Em 9 de janeiro do ano seguinte, Dom Pedro fez a famosa declaração pública, segundo a qual afirmava sua intenção de permanecer no Brasil. Foi um gesto algo teatral, bem ao gosto da época. Por essa razão, a data ficou conhecida como "Dia do Fico". A sorte estava lançada, não pela travessia do Rubicão, como fizera César, mas para, em poucos meses, ser assinalada por outro gesto ainda mais cenográfico, às margens de um riacho...

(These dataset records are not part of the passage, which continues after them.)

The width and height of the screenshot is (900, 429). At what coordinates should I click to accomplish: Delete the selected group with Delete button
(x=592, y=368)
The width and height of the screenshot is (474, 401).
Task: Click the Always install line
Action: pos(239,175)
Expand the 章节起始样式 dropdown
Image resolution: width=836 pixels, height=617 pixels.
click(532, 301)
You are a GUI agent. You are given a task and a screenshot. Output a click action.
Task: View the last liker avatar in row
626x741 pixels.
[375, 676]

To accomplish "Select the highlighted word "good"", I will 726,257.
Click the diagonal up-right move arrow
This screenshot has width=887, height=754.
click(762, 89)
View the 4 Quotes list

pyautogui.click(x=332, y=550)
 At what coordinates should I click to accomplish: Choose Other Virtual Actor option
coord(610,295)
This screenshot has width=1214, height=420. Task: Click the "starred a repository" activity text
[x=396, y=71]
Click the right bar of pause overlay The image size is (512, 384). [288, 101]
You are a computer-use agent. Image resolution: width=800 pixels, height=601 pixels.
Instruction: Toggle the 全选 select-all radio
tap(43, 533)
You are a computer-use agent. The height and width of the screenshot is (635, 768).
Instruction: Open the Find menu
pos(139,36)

A notícia do "fico" logo se espalhou. A Câmara de São Paulo, que dirigira súplica pela permanência do príncipe, não tardou em ter parte na comemoração, com direito a tríduo na Sé e luminárias pela cidade durante as noites correspondentes: "Aos vinte e três de fevereiro de 1822, nesta cidade de São Paulo [os camaristas foram] com o real estandarte [à] Sé Catedral onde assistiram ao Tríduo que se celebrou com missa cantada e sermão em ação de graças ao Todo-Poderoso, pela resolução que tomou S. A. R. o Sr. Príncipe Regente do Brasil D. Pedro de Alcântara, cuja solenidade fez o Governo Provisório de acordo com o Exmo. Sr. Bispo, de que esta Câmara teve participação oficial do mesmo Governo em 19 do corrente para mandar publicar luminárias nas noites do dito Tríduo  e assistir a ele, como de fato o fez nos dias 21, 22 e 23, hoje". Não havendo separação entre Igreja e Estado, era assim, com cerimônias religiosas, que frequentemente acontecimentos reputados felizes na política eram celebrados. 

(1) Sua Alteza Real.
(2) Os trechos citados de Atas da Câmara de São Paulo foram transcritos na ortografia atual, com adição da pontuação indispensável.